Data records —
• • • • • • •

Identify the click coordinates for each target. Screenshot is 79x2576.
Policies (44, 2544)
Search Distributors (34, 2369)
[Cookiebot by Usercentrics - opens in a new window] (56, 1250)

• • • • • • •

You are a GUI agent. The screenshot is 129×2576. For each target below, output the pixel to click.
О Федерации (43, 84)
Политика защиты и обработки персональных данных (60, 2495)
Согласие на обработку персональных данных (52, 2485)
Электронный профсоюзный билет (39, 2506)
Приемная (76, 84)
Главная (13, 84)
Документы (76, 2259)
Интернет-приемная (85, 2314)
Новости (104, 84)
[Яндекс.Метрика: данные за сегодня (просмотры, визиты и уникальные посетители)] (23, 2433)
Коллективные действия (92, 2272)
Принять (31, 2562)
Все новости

• • • • • • •

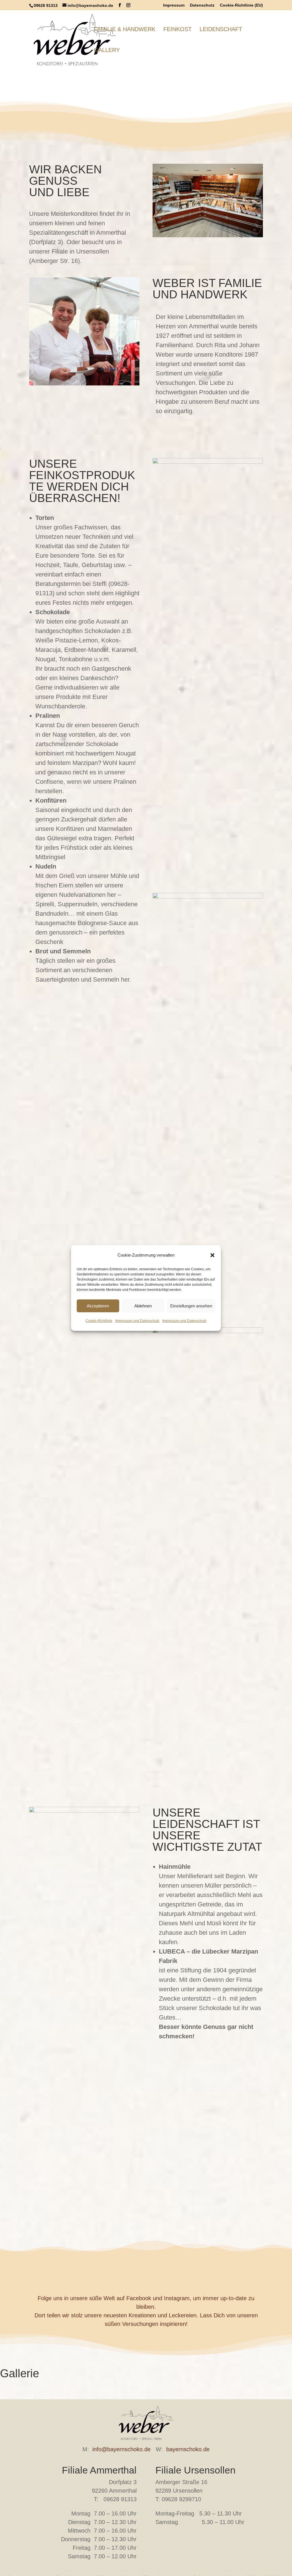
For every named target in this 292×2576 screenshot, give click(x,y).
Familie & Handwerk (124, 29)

• • • • • • •

Assignment —
Reproduce every line of the records containing the string "target".

Answer space —
Identify the click coordinates for each target. Screenshot is 79x2576.
You are a GUI agent. The screenshot is 129×2576. For each target below, output the pixel to click.
For every named target in this 292×2576 screenshot, give click(x,y).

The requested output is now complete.